(Records contained in a dataset)
_____
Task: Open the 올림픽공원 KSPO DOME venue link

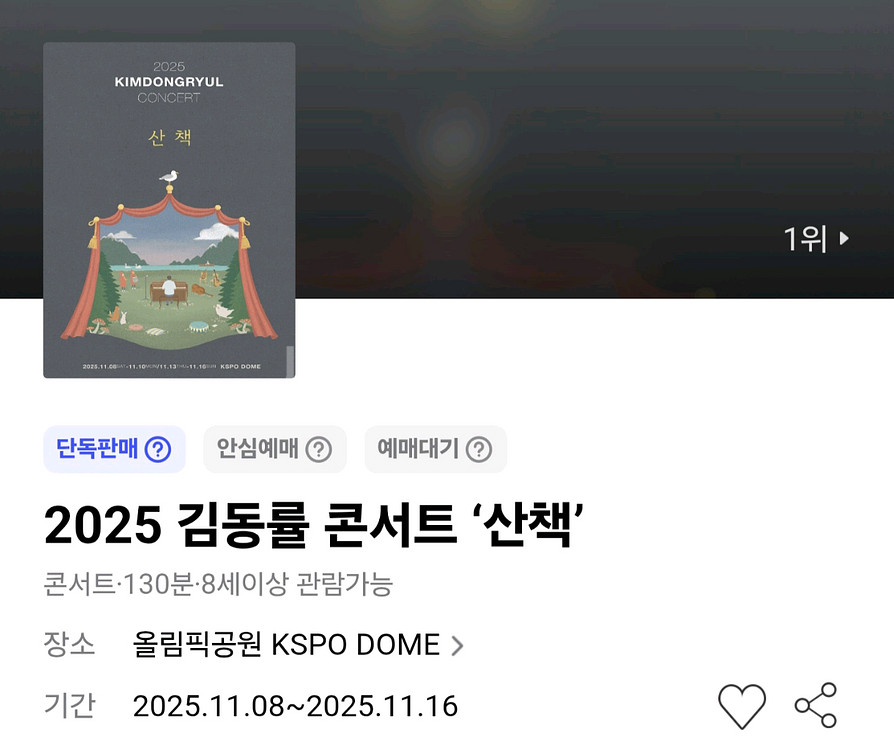Action: [x=286, y=645]
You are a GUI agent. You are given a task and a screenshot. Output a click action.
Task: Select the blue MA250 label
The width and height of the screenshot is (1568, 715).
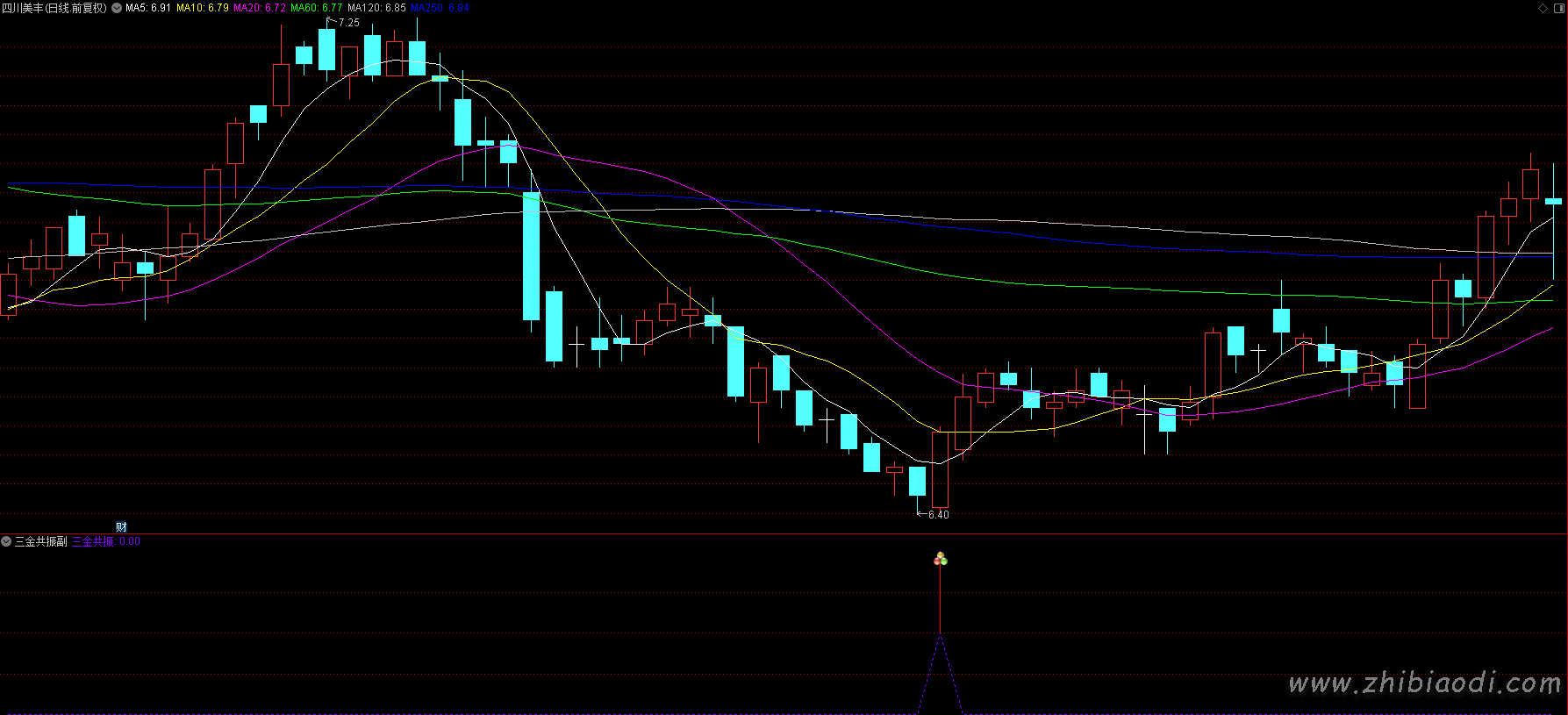440,8
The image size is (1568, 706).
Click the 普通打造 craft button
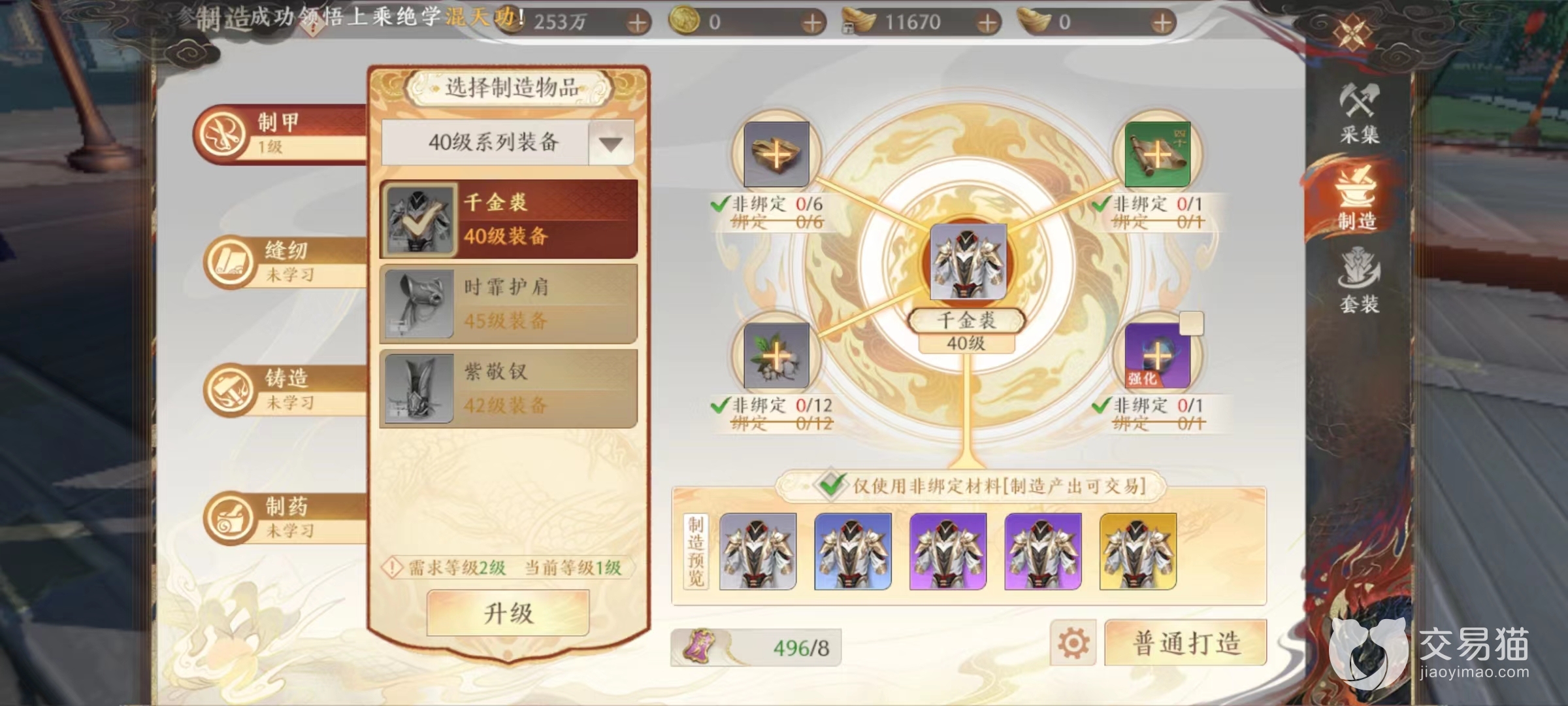click(1185, 643)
_____
TASK: Write out exactly the lines from the one containing "The width and" to the last line of the records above, both included, and leave out any pictures.

ANSWER AREA:
The width and height of the screenshot is (1568, 715).
440,8
The image size is (1568, 706).
Click the 普通打造 craft button
click(1185, 643)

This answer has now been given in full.